His iconic portraits, full of emotion, thought and care, leave the viewer with no question of his status as a master of light and tone. His sitters include the most important figures of the 20th century: Nelson Mandella, Winston Churchill, Hellen Keller, Albert Einstein and Audrey Hepburn. Regardless of location or background, Yousuf Karsh managed to evoke some of the personality of his sitter, creating iconic images as celebrated as his subjects.
This all becomes very apparent as one walks through the exhibit Yousuf Karsh: Regarding Heroes, which opened on September 26 at the Winnipeg Art Gallery. Celebrating the centennial of Karsh’s birth in 2008, curator David Travis and the Art Institute of Chicago coordinated a touring exhibition of his work. Andrew Kear, associate curator at the WAG, organized the layout of the exhibit.
Karsh was born in 1908 in Turkey and immigrated to Canada in 1925. He moved to Ottawa where he founded his own photography studio in 1932 after working as an apprentice. Early on in his career he began photographing important political figures. The sitters were happy with the results and, because of this, Karsh was chosen to photograph Winston Churchill after his pivotal speech in 1941. While looking at this very image, Kear told me about the preparation Karsh put into this photograph. Churchill is seated in a chair in the senate; a deep black background combined with his dark suit highlights his face. Churchill seems deep in thought; it appears that Karsh just happened to capture this moment. But, in fact, as Kear explained “this photograph is a highly constructed image and Karsh had planned this photograph.”

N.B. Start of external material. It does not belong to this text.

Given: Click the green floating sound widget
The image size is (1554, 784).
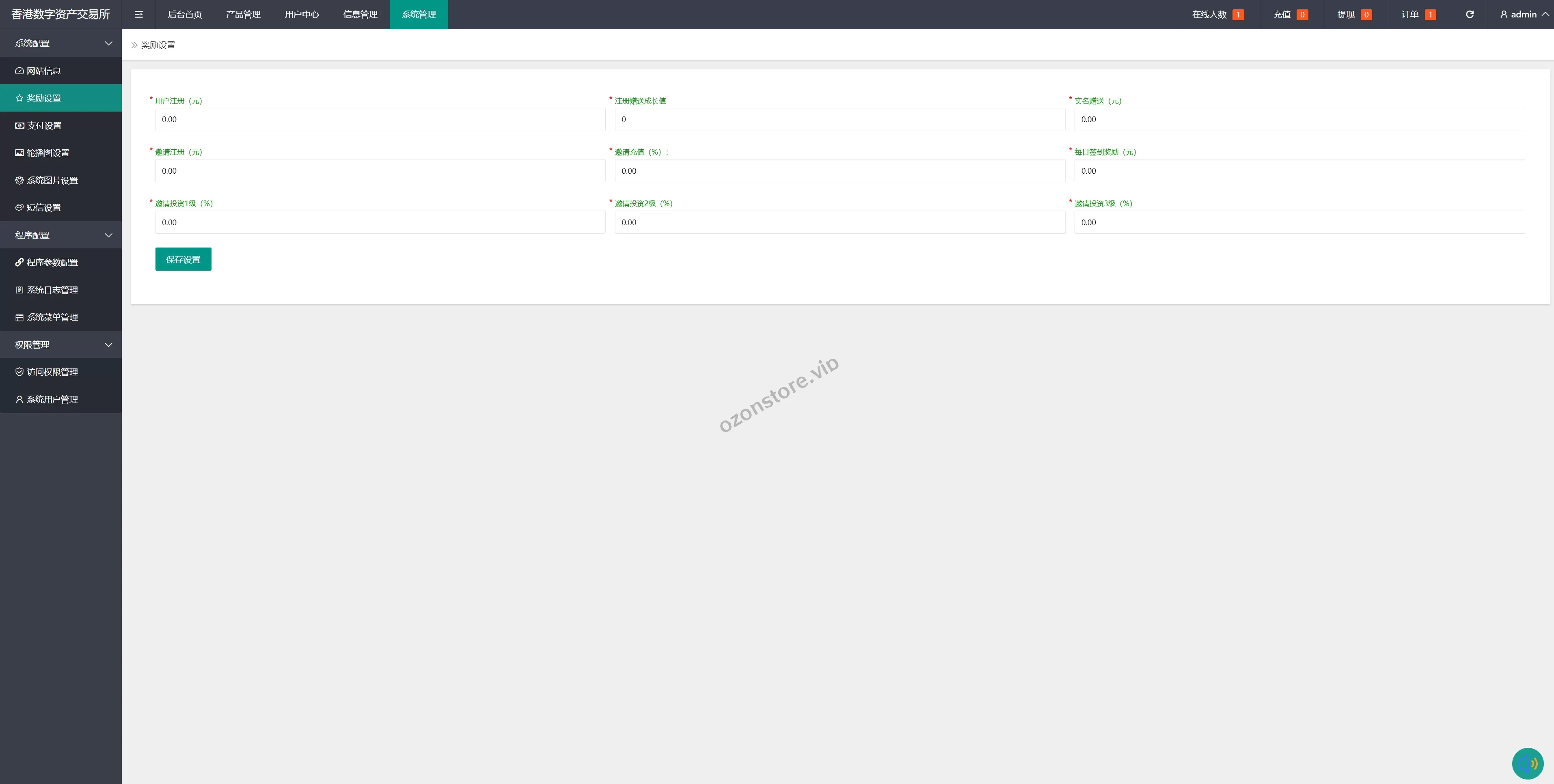Looking at the screenshot, I should click(1528, 763).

Knowing that he would not have a long time to photograph his subject, Kear explained that Karsh hired a model of similar stature and set up in the senate the night before. Indeed, you can see by looking around the exhibit that his poses are manipulated and models often appear interchangeable — for example: the photographs of Einstein and Bogart. Both men appear with their hands clasped in front of their faces, taken so that the left side of their body is visible and their faces are turned towards the lens.
Organized thematically rather than chronologically, the exhibit’s layout can be confusing at times, but provides insight into both the similarities of his sitters, and his artistic style. For example, the segment of the exhibit where Ali and Hepburn reside might convey themes of superstardom and glamour, but when Churchill joins the arrangement it feels less about the subject matter and more about the importance of the photographs in terms of Karsh’s career.
The rest of the exhibit is composed of groupings of images with more focus, for example a wall of artists, including Georgia O’Keefe, Henry Moore and Alberto Giocometti. There is also an interesting triptych of writers: Tennesse Williams, George Bernard Shaw and William Somerset Maugham. These vaguely-themed groupings continue with pairings of architects, movie stars and political figures.
One of the corners appears to be an odd arrangement with no particular intent, but, as Kear explained, this section aims to highlight the emotions of the sitter, particularly that of loneliness. “These three works in the corner show that the most vulnerable people are not necessarily in isolation,” said Kear. These works all show more than one sitter; for example, Helen Keller is photographed with Polly Thompson. Kear explained that, throughout his career, Karsh’s first and second wives felt it was important that Karsh write about his experiences with different sitters. Reflecting on one of his sittings with Helen Keller, Karsh wrote poetically saying that Keller “placed her marvelously sensitive fingers on my face, in her mind’s eye I knew she already had me completely photographed.”
A final interesting comparison the exhibit makes is between the images of Ingrid Bergman, photographed in 1946, and Brigitte Bardot, photographed in 1958. These two photographs hang over one another and the comparison of the two Hollywood starlets highlights how much the social standards of femininity and the ideals of beauty changed over this time period.
Ultimately, Yousuf Karsh: Regarding Heroes is interesting both for the subject matter and the talented way Karsh was able to capture his subjects. His portraits are much more than a means of documenting the sitter’s appearance — indeed, he hoped to evoke much more from the person in front of his lens. As Karsh once explained “my quest in making a photograph is for a quality that I know exists in the personality before me — what I sometimes call the inward power.”
Yousuf Karsh: Regarding Heroes runs until January 3 at the Winnipeg Art Gallery.